Henri Regnault - Exécution sans jugement sous les rois maures de Grenade, 1870 (Musée d'Orsay)
Cela commence par la mort d'une femme – comme dans le Zahir, tiens, avec celle de Teodelina Villar. Ici, il s'agit d'une Beatriz Viterbo, l'aimée platonique du narrateur (Borges lui-même). Le même jour, une campagne de cigarette renouvelle son annonce de tabac blond, ce qui peine celui-ci, car lui faisant comprendre que désormais « l'incessant et vaste univers s'éloignerait d'elle et que ce changement était le premier d'une série indéfinie. » La seule chose qu'il peut désormais faire est se rendre à chaque anniversaire de celle-ci dans sa maison rue Garay et saluer son cousin, Carlos Argentino Daneri, médiocre poète dont il lui faudra entendre les vers mais qui est le seul avec qui il peut évoquer le souvenir de Beatriz. C'est lors d'une de ces « soirées mélancoliques et vainement érotiques » qu'il prend connaissance de l'Aleph – soit d'un point qui contient tous les autres ou d'un angle de vue d'où l'on voit l'univers entier et qui en l'occurrence se situe sous l'escalier qui mène à la cave.

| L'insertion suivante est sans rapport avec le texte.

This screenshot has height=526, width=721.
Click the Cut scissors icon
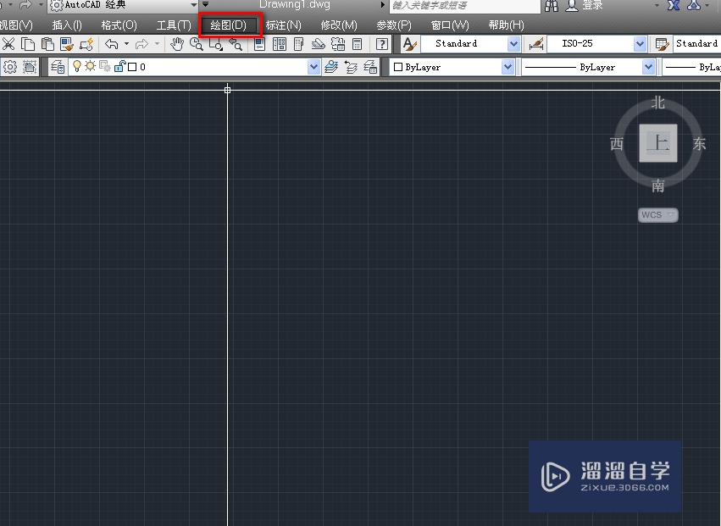click(9, 43)
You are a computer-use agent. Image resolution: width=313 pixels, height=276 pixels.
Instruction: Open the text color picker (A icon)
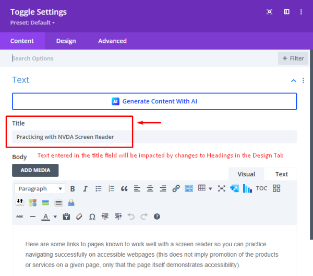tap(47, 216)
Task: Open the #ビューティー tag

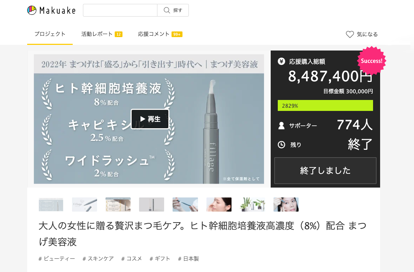Action: 57,259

Et comme la maison sera bientôt démolie afin de devenir une confiserie, il s'agit d'en profiter une dernière fois. Perplexe, Borges accepte tout de même à l'invitation de Carlos, descend dans la cave, se couche sur le pavé, fixe la dix-neuvième marche – et aperçoit l'aleph.
« Ici commence mon désespoir d'écrivain ».
Comment en effet décrire cet infinitésimal infini ? Cet instant intergalactique où en une seconde il voit « des millions d'actes délectables ou atroces » ? Ce reflet qui reflète chaque parcelle de l'univers qui va de « convexes déserts équatoriaux » à « chacun de leurs grains de sables » ? de chaque livre à chaque page et de chaque page à chaque lettre ? de tous les animaux du monde à toutes les batailles de l'Histoire ? d'un astrolabe persan à tout ce qu'il y a dans tel ou tel tiroir ? Et sans parler de tout ce qui passe en lui, « circulation de son sang obscur, engrenage de l'amour, transformation de la mort » ? L'aleph – en effet, le tout à portée de main, l'infini en un clin d'oeil, le big bang de toutes les éternités.
Alors ? lui demande Carlos. Formidable, formidable, répond Borges. Et de repartir chez lui, sidéré, quoique de bon pied bon oeil, sans avoir été liquéfié ou anéanti par son expérience unique comme les héros du Zahir ou de l'Écriture de Dieu le furent par la leur. L'Aleph n'aura pas aboli l'identité du narrateur. Pire, il semblera avec le temps que cet Aleph était peut-être un faux Aleph – et que les succès littéraires immérités de Carlos (alors que lui Borges n'en aura aucun) auront prouvé qu'infini ou pas infini la vie continue dans sa médiocrité.
Et c'est en ce sens que l'Aleph est une nouvelle « déceptive ». L'expérience métaphysique n'aboutit à rien. La traversé de l'absolu apparaît presqu'anecdotique. Le stargate n'a pas eu lieu. L'homme est resté sur le seuil. Ce n'est pas parce que l'on voit Dieu que les choses changent. La preuve : les traits de la femme aimée, Beatriz (Béatrice !) s'estompent eux aussi avec le temps. Divine comédie du pauvre. Illumination inutile. Vanité des vanités, tout est vanité – même le voyage cosmique. La rose céleste, bof. Mais le souvenir de l'aimée lointaine et impossible, oui.